State and federal lawmakers have responded to these concerns in the forms of letters, bans and proposed legislation, the brief said. Federal Communications Commission (FCC) Commissioner Brendan Carr sent a letter to Apple and Google in June 2022 calling on them to remove TikTok from their app stores. The following month, Sen. Mark Warner (D-VA), chairman of the Senate Intelligence Committee; and Sen. Marco Rubio (R-FL), a ranking committee member; sent a letter to the Federal Trade Commission (FTC) asking for an investigation into TikTok's handling of data. Carr asked the Council on Foreign Investment in the U.S. (CFIUS) to enact a TikTok ban in November. CIA Director Bill Burns commented in a December interview on PBS Newshour that he and FBI Director Christopher Wray agree that TikTok poses a threat to U.S. national security, and “the Chinese government is able to insist upon extracting the private data of a lot of TikTok users in this country.”

At the state level, Alabama, Georgia, Idaho, Iowa, Kansas, Maryland, Montana, Nebraska, New Hampshire, North Dakota, Oklahoma, South Carolina, South Dakota, Tennessee, Texas, Utah and Virginia have enacted total bans of TikTok from government devices; while Florida, Louisiana, Pennsylvania, and West Virginia have enacted partial bans. On the federal level, Rubio and Reps. Mike Gallagher (R-WI 8th Dist.) and Raja Krishnamoorthi (D-IL 8th Dist.) introduced the Averting the National Threat of Internet Surveillance, Oppressive Censorship and Influence, and Algorithmic Learning by the Chinese Communist Party Act (ANTI-SOCIAL CCP Act) in December. The legislation would effectively serve as a blanket ban of TikTok in the U.S. The brief's authors called the bill a "landmark step" and stated that the bill "would protect Americans by blocking and prohibiting all transactions from any social media company in, or under the influence of, China, Russia, and several other foreign countries of concern."

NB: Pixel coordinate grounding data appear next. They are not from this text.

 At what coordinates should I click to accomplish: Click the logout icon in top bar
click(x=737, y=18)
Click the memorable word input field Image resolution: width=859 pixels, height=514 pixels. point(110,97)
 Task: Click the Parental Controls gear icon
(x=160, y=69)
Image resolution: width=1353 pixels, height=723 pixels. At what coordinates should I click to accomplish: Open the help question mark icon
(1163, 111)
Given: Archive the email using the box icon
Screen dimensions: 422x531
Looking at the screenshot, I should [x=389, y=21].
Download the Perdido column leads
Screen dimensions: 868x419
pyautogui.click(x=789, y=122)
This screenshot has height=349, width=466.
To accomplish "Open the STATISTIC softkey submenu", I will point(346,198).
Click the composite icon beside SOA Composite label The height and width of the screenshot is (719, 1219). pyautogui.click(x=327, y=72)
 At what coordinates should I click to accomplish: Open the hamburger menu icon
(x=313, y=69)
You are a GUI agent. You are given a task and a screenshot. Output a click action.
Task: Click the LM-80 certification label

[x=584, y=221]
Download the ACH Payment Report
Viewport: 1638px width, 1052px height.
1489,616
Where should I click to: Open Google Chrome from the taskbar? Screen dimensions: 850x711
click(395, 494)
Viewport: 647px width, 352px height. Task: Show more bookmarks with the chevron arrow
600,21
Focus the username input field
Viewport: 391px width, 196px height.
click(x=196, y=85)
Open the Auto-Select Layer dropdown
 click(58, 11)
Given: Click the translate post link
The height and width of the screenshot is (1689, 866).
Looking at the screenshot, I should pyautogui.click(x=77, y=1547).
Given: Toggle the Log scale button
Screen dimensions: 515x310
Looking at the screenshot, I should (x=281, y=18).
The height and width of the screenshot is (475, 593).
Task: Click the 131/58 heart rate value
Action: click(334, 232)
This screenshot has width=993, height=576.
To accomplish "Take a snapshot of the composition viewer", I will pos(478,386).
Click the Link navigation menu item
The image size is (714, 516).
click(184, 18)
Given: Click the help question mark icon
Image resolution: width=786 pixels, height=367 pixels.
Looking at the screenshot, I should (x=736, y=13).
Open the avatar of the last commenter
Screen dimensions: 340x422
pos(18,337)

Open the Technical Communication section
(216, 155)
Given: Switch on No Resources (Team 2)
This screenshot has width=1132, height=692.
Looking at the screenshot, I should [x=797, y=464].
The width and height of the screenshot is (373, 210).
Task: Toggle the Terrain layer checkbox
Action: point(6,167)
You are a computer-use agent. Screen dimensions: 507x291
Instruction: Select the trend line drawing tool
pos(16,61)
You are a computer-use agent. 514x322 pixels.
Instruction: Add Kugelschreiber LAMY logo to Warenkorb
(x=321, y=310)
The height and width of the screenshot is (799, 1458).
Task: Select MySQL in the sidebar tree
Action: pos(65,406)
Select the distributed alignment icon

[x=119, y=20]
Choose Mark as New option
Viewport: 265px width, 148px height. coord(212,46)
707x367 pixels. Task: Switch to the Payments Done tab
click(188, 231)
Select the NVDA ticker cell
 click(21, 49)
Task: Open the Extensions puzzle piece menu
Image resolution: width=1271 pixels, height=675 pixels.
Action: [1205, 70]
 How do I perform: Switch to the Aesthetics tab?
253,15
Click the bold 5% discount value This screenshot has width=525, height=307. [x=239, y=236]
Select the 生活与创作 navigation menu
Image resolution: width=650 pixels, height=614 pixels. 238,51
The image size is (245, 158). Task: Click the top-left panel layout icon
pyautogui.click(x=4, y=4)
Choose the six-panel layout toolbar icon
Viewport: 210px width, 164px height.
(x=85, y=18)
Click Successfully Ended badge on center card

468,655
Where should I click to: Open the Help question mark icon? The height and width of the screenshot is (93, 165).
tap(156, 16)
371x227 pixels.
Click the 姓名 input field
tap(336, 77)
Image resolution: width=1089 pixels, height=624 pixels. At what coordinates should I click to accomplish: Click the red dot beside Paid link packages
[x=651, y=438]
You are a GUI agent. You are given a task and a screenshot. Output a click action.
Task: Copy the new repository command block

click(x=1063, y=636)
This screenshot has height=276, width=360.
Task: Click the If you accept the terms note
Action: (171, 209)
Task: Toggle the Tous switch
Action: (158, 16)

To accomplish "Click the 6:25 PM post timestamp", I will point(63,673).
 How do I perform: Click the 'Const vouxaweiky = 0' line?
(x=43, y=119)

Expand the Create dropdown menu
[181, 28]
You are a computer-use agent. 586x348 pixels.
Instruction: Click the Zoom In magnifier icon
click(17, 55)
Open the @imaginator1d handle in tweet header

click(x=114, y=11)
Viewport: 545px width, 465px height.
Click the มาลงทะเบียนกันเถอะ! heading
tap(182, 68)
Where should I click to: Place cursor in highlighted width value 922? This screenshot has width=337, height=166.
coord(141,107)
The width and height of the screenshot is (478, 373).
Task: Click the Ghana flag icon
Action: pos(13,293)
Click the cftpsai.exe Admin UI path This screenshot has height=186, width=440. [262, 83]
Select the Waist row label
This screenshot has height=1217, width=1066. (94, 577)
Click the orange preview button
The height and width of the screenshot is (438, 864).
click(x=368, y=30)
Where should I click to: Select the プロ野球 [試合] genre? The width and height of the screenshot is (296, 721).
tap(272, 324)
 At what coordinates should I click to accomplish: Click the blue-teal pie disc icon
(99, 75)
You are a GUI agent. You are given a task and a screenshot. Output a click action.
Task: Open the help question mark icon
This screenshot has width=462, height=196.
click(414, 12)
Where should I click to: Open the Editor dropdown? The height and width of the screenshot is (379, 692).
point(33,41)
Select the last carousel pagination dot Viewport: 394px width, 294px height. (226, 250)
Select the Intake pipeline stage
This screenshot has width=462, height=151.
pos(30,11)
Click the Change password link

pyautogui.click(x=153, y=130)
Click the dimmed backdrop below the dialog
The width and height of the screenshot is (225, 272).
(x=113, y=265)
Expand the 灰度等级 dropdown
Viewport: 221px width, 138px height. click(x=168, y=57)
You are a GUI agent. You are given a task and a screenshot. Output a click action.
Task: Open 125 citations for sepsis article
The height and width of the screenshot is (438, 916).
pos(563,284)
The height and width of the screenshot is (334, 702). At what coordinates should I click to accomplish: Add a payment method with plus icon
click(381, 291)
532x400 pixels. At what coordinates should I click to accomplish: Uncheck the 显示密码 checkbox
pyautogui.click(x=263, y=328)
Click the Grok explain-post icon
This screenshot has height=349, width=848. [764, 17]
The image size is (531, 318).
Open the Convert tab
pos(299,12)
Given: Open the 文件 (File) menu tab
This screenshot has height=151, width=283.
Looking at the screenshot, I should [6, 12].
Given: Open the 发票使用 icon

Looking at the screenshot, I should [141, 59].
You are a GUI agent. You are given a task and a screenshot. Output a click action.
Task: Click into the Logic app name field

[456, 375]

The authors concluded that TikTok must be totally banned in the U.S. to ensure data protection and privacy, "or it must be divorced from the Chinese Communist government through a forced sale of ownership to an American company." They stated that measures banning the app from government-issued devices are commendable but "only affect a few million government employees and do not account for their personal phones, which are separate vectors and may access government networks." The authors acknowledged that the challenges posed by TikTok are complex, so "executive and legislative measures at the federal and state levels should be employed with the goal of making the space in which TikTok is allowed to operate smaller and smaller...An all-of-the-above approach may be the best strategy for this unprecedented policy problem."